Technology Brings Opportunity Amidst a Pandemic

Embracing technology is the way to defeat the negative economic impacts of the COVID-19 pandemic.

So believes Tim Mercer, co-founder and managing partner of IBOX Global based in Atlanta, Georgia. IBOX specializes in cyber security solutions for government and small to medium businesses.

By “embracing technology” Mercer isn’t just suggesting that a company implement the latest innovations to do business better, instead he makes it personal. He encourages today’s worker whose career may be shell-shocked by the pandemic to be open to the possibility that tech may be the first step toward economic solutions. His vision is embedded in the ideal that not only is technology beneficial to everyone but everyone can and should learn how to use technology.
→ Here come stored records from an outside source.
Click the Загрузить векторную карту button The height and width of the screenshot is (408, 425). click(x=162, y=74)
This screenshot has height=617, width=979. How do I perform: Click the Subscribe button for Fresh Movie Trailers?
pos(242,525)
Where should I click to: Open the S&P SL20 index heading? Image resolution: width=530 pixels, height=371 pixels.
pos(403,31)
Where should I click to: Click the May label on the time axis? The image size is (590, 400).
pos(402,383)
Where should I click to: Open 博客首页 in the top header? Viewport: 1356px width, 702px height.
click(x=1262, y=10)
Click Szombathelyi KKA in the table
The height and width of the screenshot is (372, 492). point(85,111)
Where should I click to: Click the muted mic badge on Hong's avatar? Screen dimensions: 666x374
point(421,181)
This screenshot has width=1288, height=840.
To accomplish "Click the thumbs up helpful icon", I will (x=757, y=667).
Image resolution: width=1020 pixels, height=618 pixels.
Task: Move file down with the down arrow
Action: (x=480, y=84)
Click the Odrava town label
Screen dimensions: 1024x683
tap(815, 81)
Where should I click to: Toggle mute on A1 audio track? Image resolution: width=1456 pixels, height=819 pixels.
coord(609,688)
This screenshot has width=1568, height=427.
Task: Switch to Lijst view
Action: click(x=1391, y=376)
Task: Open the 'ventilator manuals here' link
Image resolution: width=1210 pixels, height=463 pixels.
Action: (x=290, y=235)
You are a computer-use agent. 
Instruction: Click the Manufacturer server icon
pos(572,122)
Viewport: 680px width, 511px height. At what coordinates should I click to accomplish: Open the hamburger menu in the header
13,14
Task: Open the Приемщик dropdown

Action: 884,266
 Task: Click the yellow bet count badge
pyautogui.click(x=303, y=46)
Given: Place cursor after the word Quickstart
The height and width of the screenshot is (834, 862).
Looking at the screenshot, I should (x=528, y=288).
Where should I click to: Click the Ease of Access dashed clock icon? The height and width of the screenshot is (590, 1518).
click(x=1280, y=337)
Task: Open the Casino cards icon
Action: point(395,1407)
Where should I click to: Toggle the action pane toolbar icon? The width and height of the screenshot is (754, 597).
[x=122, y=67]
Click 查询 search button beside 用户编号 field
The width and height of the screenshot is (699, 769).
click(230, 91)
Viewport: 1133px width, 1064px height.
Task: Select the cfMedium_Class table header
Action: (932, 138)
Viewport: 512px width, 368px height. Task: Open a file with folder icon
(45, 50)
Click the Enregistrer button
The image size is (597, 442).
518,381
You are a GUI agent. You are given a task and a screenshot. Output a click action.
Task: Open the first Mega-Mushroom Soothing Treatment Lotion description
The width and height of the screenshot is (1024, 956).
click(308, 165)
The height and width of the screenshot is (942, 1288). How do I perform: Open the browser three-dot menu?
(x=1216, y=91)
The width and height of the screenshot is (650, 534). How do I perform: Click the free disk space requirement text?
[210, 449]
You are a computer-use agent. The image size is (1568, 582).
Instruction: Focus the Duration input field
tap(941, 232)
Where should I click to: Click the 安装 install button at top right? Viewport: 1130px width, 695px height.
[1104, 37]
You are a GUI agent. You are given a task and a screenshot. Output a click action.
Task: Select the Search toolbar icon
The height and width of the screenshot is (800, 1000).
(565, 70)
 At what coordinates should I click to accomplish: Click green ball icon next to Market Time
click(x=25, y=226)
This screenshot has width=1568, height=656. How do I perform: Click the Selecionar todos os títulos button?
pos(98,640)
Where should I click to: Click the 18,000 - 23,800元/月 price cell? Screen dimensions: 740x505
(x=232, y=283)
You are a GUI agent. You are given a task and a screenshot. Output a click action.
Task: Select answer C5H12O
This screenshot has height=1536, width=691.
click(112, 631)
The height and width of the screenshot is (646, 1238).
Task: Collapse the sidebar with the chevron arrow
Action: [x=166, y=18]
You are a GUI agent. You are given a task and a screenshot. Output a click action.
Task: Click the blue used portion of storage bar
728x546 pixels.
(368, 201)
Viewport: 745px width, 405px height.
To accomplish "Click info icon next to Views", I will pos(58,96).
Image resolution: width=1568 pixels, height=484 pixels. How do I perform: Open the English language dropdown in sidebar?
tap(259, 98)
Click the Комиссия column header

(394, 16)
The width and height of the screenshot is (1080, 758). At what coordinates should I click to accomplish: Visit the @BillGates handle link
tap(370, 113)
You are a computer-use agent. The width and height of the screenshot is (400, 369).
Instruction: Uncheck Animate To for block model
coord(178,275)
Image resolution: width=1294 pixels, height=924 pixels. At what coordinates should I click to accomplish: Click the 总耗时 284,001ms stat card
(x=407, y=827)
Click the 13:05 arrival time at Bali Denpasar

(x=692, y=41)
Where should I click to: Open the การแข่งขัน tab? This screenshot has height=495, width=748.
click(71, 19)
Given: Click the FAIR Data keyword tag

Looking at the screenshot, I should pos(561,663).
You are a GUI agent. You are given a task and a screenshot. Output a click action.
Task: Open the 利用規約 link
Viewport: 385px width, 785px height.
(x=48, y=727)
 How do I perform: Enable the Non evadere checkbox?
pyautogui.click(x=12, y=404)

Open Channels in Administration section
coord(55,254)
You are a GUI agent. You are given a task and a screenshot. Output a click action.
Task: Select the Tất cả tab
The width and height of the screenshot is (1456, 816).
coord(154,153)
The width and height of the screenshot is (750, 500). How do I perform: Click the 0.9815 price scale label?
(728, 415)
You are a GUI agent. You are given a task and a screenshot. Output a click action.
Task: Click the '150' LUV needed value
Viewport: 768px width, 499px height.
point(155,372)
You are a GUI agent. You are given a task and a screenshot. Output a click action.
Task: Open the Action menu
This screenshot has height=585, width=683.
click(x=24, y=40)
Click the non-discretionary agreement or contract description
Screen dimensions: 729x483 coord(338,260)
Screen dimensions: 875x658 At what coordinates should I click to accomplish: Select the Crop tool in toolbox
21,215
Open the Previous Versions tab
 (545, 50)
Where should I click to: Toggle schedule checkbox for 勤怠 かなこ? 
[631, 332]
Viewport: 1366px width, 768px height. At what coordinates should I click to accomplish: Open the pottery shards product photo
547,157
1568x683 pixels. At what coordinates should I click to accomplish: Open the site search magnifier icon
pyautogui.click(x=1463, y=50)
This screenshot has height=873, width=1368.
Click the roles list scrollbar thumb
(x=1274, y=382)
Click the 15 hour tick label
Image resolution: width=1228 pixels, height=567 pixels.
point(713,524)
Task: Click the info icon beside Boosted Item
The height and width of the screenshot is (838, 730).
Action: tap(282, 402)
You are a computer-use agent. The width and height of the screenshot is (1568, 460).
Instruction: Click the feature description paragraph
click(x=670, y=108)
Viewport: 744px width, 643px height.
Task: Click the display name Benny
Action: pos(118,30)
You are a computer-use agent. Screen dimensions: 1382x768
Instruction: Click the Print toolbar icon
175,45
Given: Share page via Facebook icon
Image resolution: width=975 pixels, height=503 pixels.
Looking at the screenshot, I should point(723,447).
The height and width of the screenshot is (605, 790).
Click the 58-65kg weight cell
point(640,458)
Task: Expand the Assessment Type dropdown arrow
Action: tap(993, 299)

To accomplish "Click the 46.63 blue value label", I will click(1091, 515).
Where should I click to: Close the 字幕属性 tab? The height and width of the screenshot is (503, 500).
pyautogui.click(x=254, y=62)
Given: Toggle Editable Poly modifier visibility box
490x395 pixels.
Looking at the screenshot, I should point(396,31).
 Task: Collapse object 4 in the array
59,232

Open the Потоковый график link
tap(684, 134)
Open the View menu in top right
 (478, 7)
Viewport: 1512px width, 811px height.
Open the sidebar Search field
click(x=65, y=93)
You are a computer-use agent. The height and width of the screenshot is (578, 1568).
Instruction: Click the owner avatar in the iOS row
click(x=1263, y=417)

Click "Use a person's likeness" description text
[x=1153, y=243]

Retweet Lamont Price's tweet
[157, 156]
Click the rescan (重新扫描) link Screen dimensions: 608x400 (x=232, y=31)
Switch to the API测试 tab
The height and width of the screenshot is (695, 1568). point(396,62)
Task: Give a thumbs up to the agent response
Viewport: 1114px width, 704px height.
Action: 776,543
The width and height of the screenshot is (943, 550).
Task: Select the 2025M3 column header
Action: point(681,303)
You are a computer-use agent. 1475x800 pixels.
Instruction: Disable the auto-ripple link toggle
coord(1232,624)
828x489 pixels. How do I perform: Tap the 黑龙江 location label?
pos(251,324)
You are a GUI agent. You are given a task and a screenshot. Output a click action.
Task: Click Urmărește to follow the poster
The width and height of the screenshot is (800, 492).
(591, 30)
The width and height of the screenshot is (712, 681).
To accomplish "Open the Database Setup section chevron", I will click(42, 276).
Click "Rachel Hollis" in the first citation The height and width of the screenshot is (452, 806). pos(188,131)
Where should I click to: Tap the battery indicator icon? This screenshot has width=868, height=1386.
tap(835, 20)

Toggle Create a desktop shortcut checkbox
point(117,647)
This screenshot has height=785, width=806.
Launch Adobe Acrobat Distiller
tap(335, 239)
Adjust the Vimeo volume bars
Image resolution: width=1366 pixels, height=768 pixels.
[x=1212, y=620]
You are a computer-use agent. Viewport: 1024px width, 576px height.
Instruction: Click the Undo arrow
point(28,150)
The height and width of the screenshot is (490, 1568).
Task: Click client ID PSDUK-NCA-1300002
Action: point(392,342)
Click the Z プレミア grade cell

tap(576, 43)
Everyone. Not just techie types, but everyone.

“Yes, COVID, has caused a lot of economic trouble and it has changed the landscape,” Mercer said. “But rather than focusing on the negative, now is the time for everyone to learn a new skill set within technology. Now is the time to make yourself more valuable.”

As a ForbesBooks author and sought-after speaker, Mercer is billed as a mover and shaker in the entrepreneurial world having procured more than $100 million in commercial and government sales for IBOX.

Yet, he also knows what it is like to be “down and out.” His childhood was marked with poverty, and his adult life also came close.

Mercer quoteAfter studying computer information systems in college, he worked a year for a software company before hanging out his own shingle as a technology consultant. Within four years, he was a millionaire. Five years later, that status began to erode as an investment he made, but did not know much about, went sour and his liquidity dwindled to a mere $1,000 left in his bank account.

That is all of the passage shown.